_Passage to read_
--

# Transformer based Machine Translation Using GluonNLP

In this notebook, we introduce the *Transformer* model for sequence to sequence transduction.
Introduced in the [2017 NIPS paper "Attention is All You Need](https://arxiv.org/abs/1706.03762), the models are both more accurate and lighter to train than previous seq2seq models.
Because the model is a bit complicated we'll import some of the code to keep the nortebook managable, showing you the important parts: we'll introduce the data format used by the model and load up a pretrained model that achieves state of the art results on the
WMT 2014 English-German dataset.
Finally we will show how to evaluate the model
and translate a few sentences ourselves with the `BeamSearchTranslator`.

## Preparation 

In [1]:
import warnings
warnings.filterwarnings('ignore')

import random
import numpy as np
import mxnet as mx
from mxnet import gluon
import gluonnlp as nlp
import nmt

ctx = mx.gpu(0)

--

_Dataset excerpt_
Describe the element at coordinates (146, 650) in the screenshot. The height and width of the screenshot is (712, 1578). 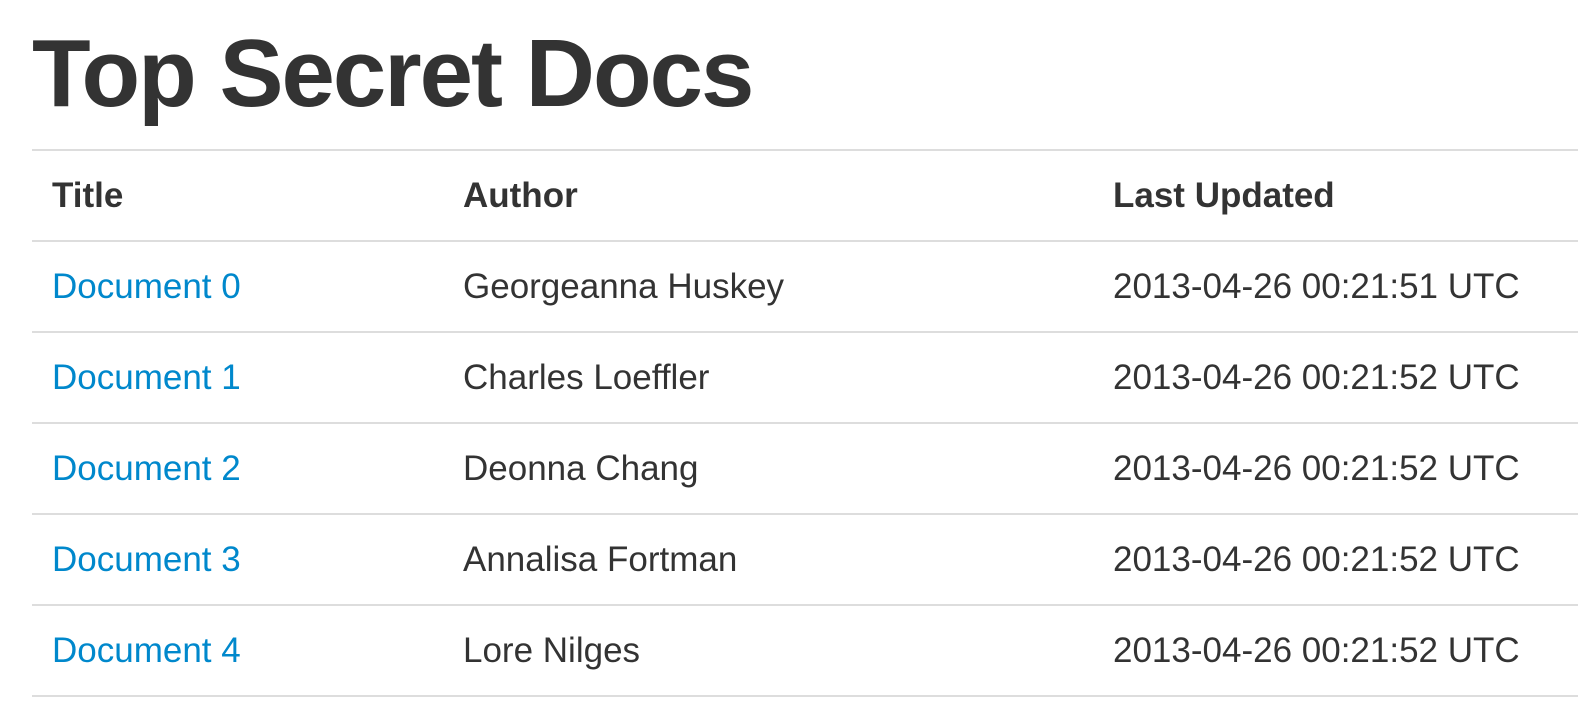
I see `document-link: Document 4` at that location.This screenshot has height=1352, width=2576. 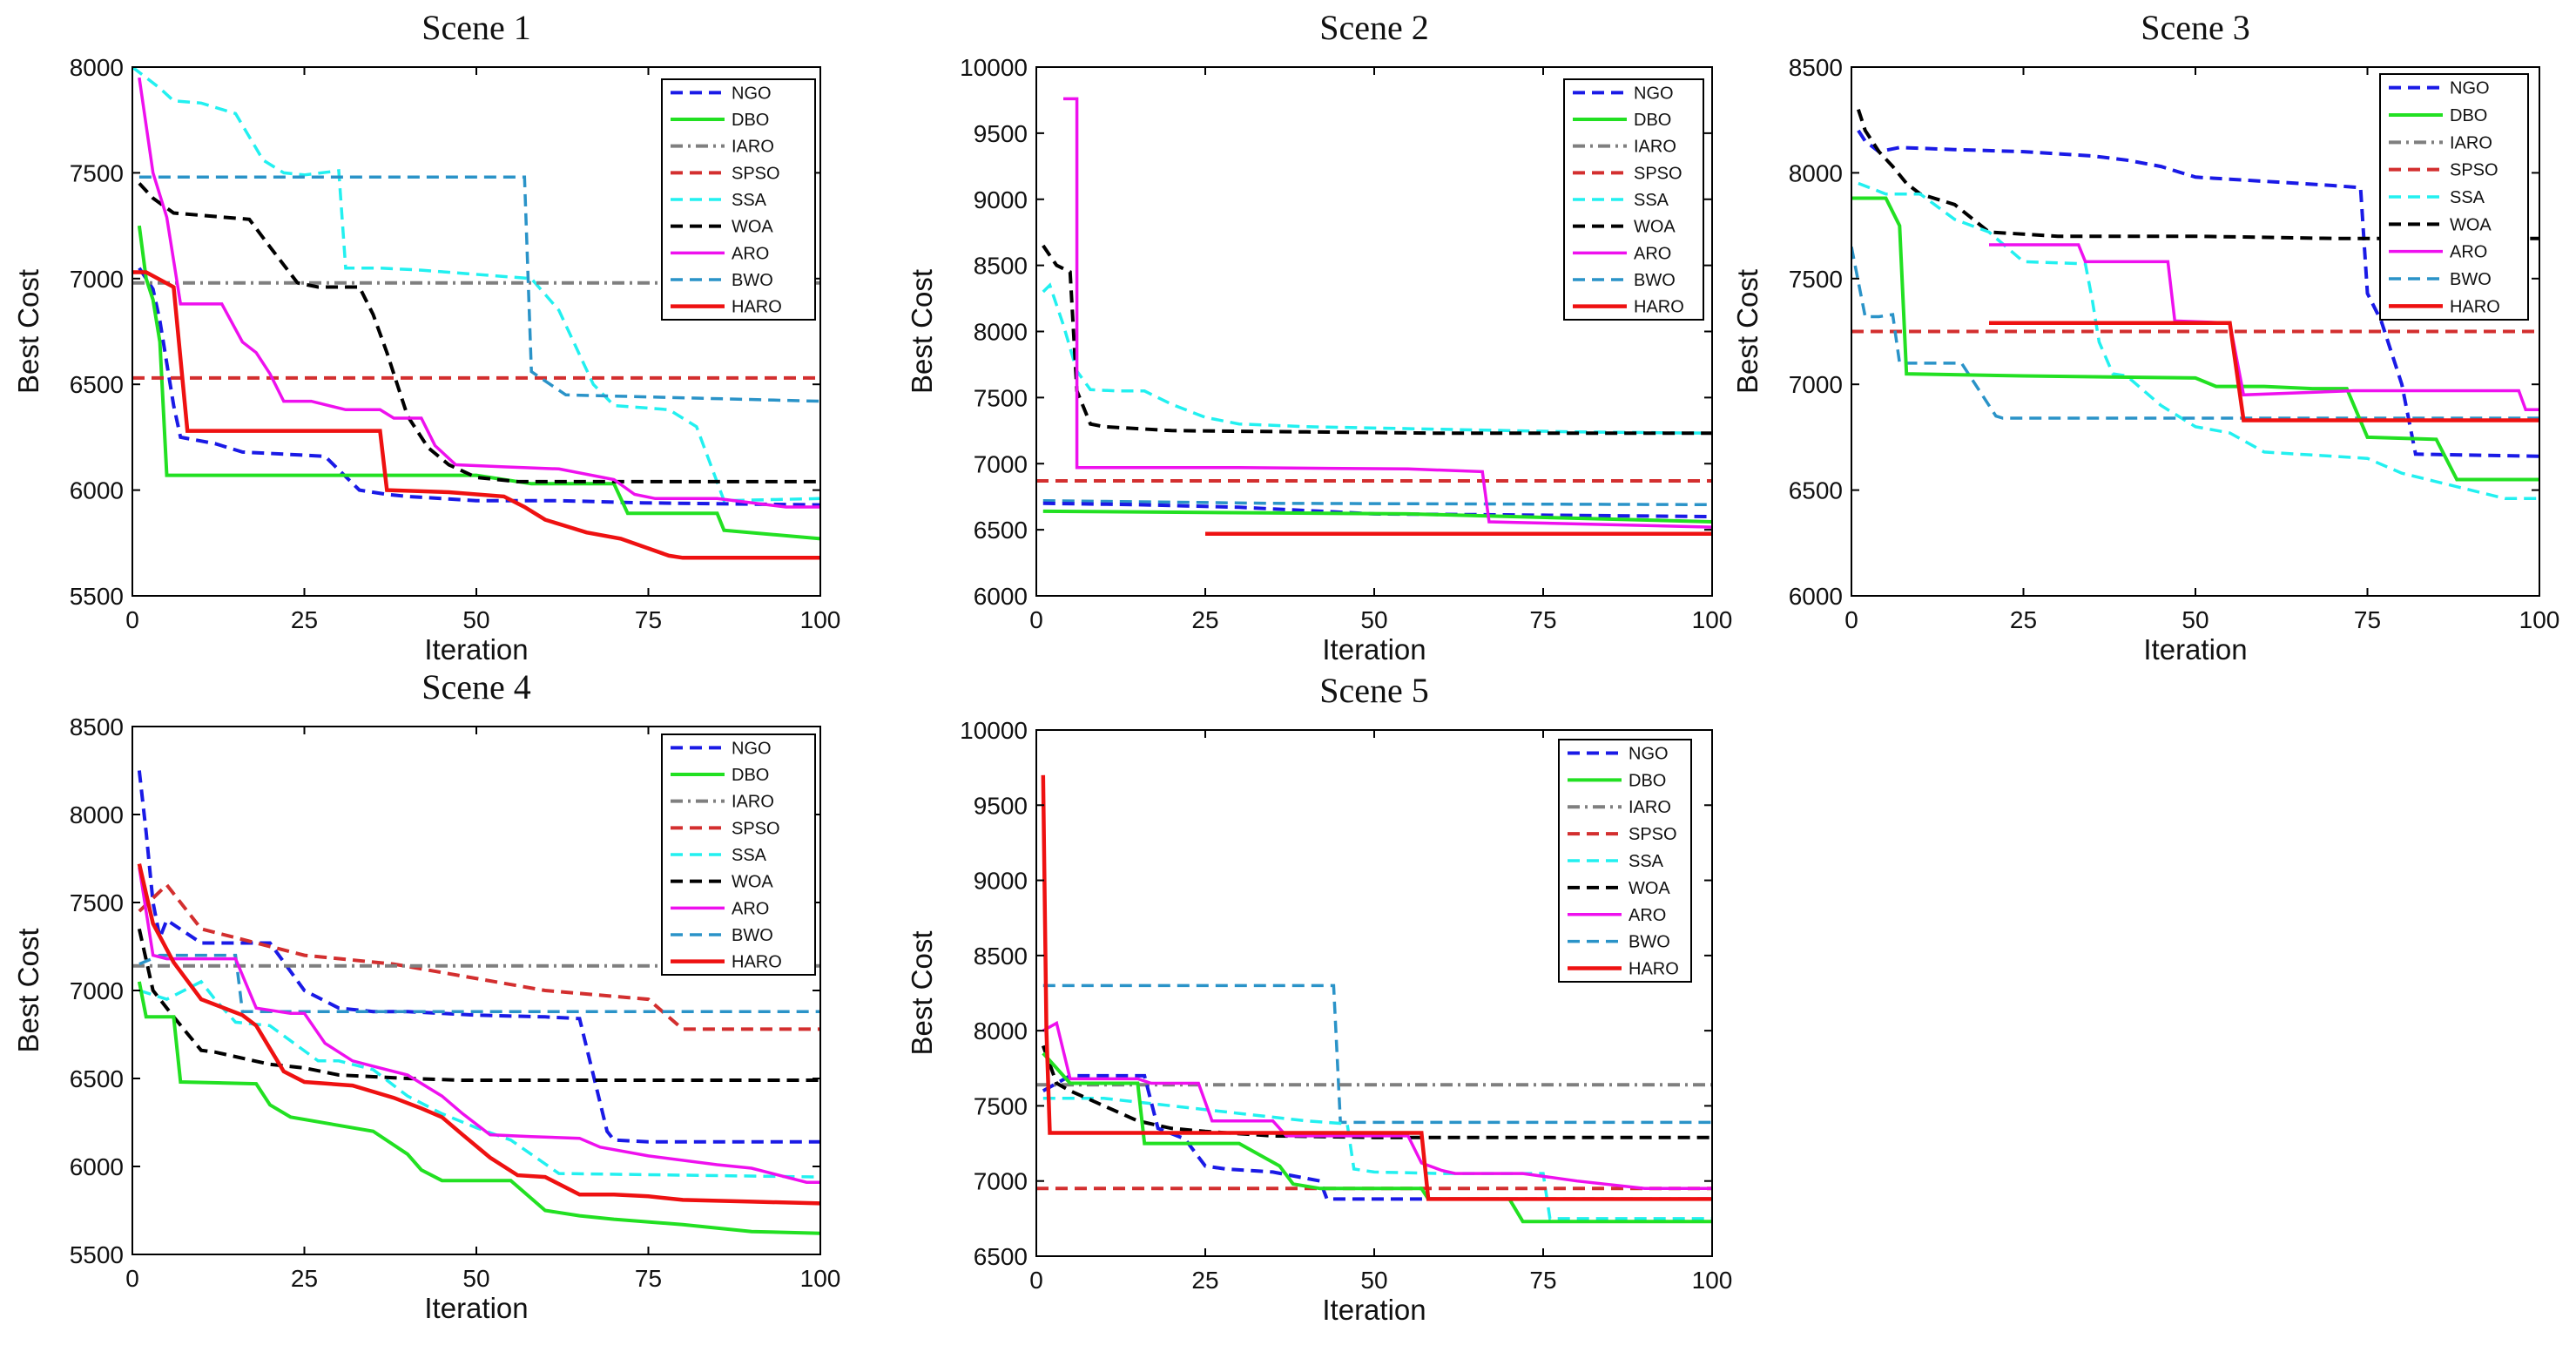 I want to click on y-tick-label: 8500, so click(x=1816, y=68).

--

_Task objective_
Write the next part of the notebook on Transformer machine translation with GluonNLP, picking up after its final line of code.

_Written reply_
### Pretrained Model

GluonNLP provides pretrained models for many standard architectures.
First, let's retrieve a model pretrained on the WMT2014 English-to-German task.

In [2]:
transformer_model, src_vocab, tgt_vocab = nmt.transformer.get_model(
    'transformer_en_de_512',
    dataset_name='WMT2014',
    pretrained=True,
    ctx=ctx)

In [3]:
print(src_vocab)
print(tgt_vocab)

Vocab(size=36794, unk="<unk>", reserved="['<eos>', '<bos>', '<eos>']")
Vocab(size=36794, unk="<unk>", reserved="['<eos>', '<bos>', '<eos>']")


In [4]:
print(transformer_model)

NMTModel(
  (encoder): TransformerEncoder(
    (dropout_layer): Dropout(p = 0.1, axes=())
    (layer_norm): LayerNorm(eps=1e-05, axis=-1, center=True, scale=True, in_channels=512)
    (transformer_cells): HybridSequential(
      (0): TransformerEncoderCell(
        (dropout_layer): Dropout(p = 0.1, axes=())
        (attention_cell): MultiHeadAttentionCell(
          (_base_cell): DotProductAttentionCell(
            (_dropout_layer): Dropout(p = 0.1, axes=())
          )
          (proj_query): Dense(512 -> 512, linear)
          (proj_key): Dense(512 -> 512, linear)
          (proj_value): Dense(512 -> 512, linear)
        )
        (proj): Dense(512 -> 512, linear)
        (ffn): PositionwiseFFN(
          (ffn_1): Dense(512 -> 2048, Activation(relu))
          (ffn_2): Dense(2048 -> 512, linear)
          (dropout_layer): Dropout(p = 0.1, axes=())
          (layer_norm): LayerNorm(eps=1e-05, axis=-1, center=True, scale=True, in_channels=512)
        )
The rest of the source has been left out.